A miséria já esteve nas revistas, teses de sociologia

Há mais de dez anos o polonês Bronislaw Geremek escreveu o livro "Filhos de Caim". Geremek é um intelectual que dedicou a vida ao estudo do pauperismo através dos tempos. O resultado é uma viagem ao submundo medieval e moderno por onde vagueia a figura mutante e atualíssima do excluído social. São histórias incríveis de vagabundos, mendigos e prostitutas, um universo grotesco numa espécie de espelho invertido do corpo social. Agora, a Cosac & Naify editou "Os Miseráveis", de Vitor Hugo, o monumental clássico que "descobriu" a miséria épica. Quando chega a vez do excluído de hoje, tudo muda, de repente. Só um cinismo pós-tudo dá conta da nova miséria. Só nos resta apelar para a ironia. Não se fazem mais miseráveis como antigamente. Os humanistas, coitados, estão de mãos abanando, sem assunto. A miséria abandonou a literatura e virou notícia. O miserável já foi uma metáfora; hoje, não é mais. O miserável já foi o símbolo mutante de uma verdade profunda sobre a existência humana. Sem laços materiais, vagando pelos séculos, ele sempre fascinou os artistas. Bosch, Cervantes, Shakespeare, Brecht e Beckett fizeram deles um espelho côncavo do nosso absurdo. Tinham uma estranha forma de liberdade, ostentavam uma nobreza simbólica ao avesso.

Em Shakespeare, eles viam mais que os reis; em Brecht, eram os puros donos do futuro; em Beckett, eram visões do Nada. Os mendigos, no saber, na política ou na metafísica, moravam no futuro. Hoje, o miserável só habita um terrível presente. A miséria já teve seus dias de glória. A miséria já esteve nas revistas, nas teses de sociologia, mas sempre como uma triste "exceção", como uma mancha em nossa esperança. Os miseráveis também habitavam os livros e filmes, eram ótimos temas para as denúncias indignadas de "progressistas", que faturavam altas granas. A miséria já deu muito lucro a artistas e intelectuais; hoje, não vale nada.
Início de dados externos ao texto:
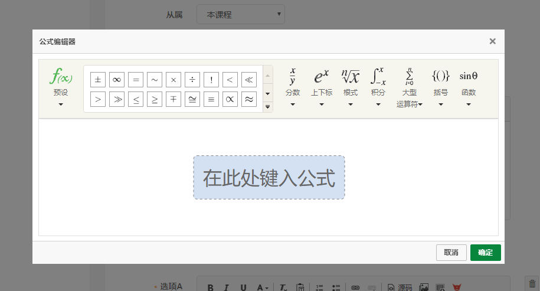Insert the infinity ∞ symbol
Screen dimensions: 540x291
(117, 80)
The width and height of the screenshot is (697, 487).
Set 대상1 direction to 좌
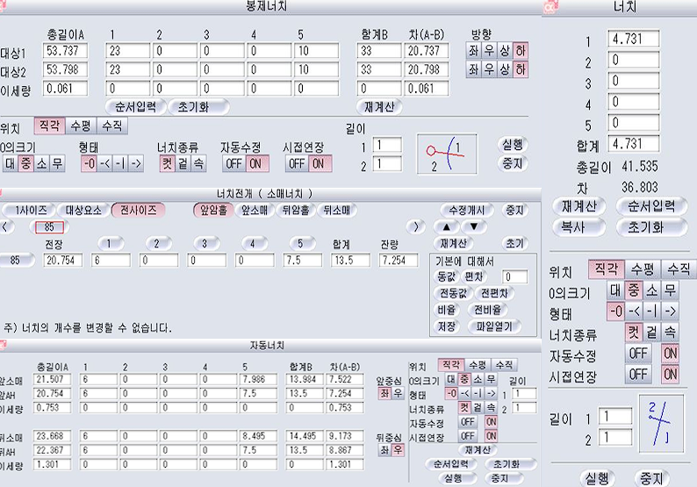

A miséria deixou de ser uma exceção e virou a regra. Nós viramos a exceção. Lamentávamos a miséria, mas queríamos que ela ficasse lá longe, em periferias e grotões. Queríamos a miséria em compota, "en galantine". A miséria visava nos dar a calma do horror. Aplacava nossa consciência e não interferia na santa paz de nosso escândalo. Ou seja, a miséria já teve uma importante função social. Hoje, os miseráveis nos atacam e não sabemos o que fazer com nossa antiga e egoística "compaixão". E a ironia continua: os miseráveis não são humanistas, o que é um luxo de ricos.
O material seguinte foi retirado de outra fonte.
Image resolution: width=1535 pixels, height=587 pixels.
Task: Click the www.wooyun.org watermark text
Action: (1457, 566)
Os miseráveis não sabem que sua vida é "nosso" horror. Na verdade, os excluídos de hoje não têm sentido histórico. Eles nada têm, mas não é que sejam propriamente "niilistas". Talvez mendigos belgas ou franceses sejam, sei lá. Miseráveis não gostam de abstrações. Não se pode falar em "opção", em "projeto", com miseráveis. Seus projetos são irritantemente concretos. Exemplo: "meu projeto é arranjar comida". São materialistas, mas não são dialéticos. São pragmáticos, como os americanos. Eles têm uma paz no sofrimento que nos humilha e até nos dá uma grande inveja. "Que sabem eles que eu não sei?", pensamos. A miséria insiste em continuar na moda. Um "fashion week" que ninguém quer ver. A miséria perdeu o seu charme, como uma coleção da estação passada. É um desfile pardo e sujo a que tentamos assistir de costas. Enquanto os intelectuais lamentam o fim das ideologias, a miséria cresce como uma sinfonia em direção à apoteose. O leninismo não deu conta, "nova ordem" liberal também não. O que irá acabar com a miséria? Ninguém sabe. A miséria permanece um sucesso. É a maior produção do mundo moderno.
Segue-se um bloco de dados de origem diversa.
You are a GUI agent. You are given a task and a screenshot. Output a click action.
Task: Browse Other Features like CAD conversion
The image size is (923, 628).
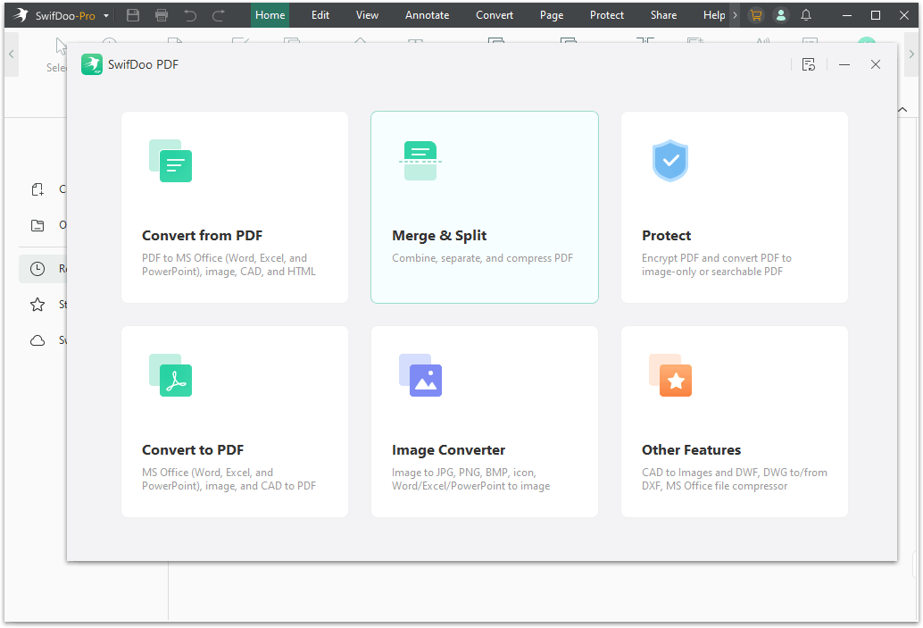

Os miseráveis já foram um problema social. Hoje, são um enigma ecológico. Os pobres já tiveram grande valor, aclamados pelo cristianismo. Agora, não passam de um mercado emergente para as igrejas evangélicas bilionárias. Os jovens viam nos pobres a vanguarda política, a "bandeira do futuro", o símbolo da revolução social. Eles iam vingar todos os injustiçados. Os miseráveis eram a "nossa" salvação. Bons tempos. Os miseráveis perderam a "allure" épica que já tiveram. Os pobres não são mais oprimidos. São excluídos. "Excluído" já é um termo excludente. Hoje, eles não estão mais no futuro nem no presente. Vagam nas bordas, como náufragos querendo subir no navio. Não podem. Agora, acabaram os pobres individuados. Só massas excluídas, que a TV tenta esconder, mostrando. Tanto vemos os miseráveis, que eles ficaram invisíveis. A consciência do problema não traz mais problemas de consciência. Bem, se nossos miseráveis realmente perderam o feitiço poético dos tempos de Cervantes ("oh mendigos sujos, gordos, ensebados, falsos pobres, miseráveis da praça de Madri, paralíticos na aparência e declamadores de rezas, criados de bordel, arriai as bandeiras!) É ali que estão: ("a sujeira limpa, a gordura roliça, a fome sempre a postos, o vício sem máscara, o jogo, obscenidades, bailes como em dias de bodas!"), por outro lado, ganharam uma modernidade inesperada.

Sim! O ângulo dos excluídos nos permite uma luz nova sobre o mundo! Eles nos mostram, por exemplo, que a idéia de continuidade histórica, de evolução do espírito é errada. Um país pode andar para a frente ou para trás. É a mesma coisa. As coisas são mais a-históricas do que pensávamos, nos ensinam nossos miseráveis. O espaço e o tempo dos excluídos são diferentes dos nossos. Eles não têm segunda-feira, happy hour, feriado. Estão num espaço baldio, num presente enorme. Os maiores horrores não os impressionam - céticos talvez. A lógica dos miseráveis nos desperta sobre a verdade do século XXI.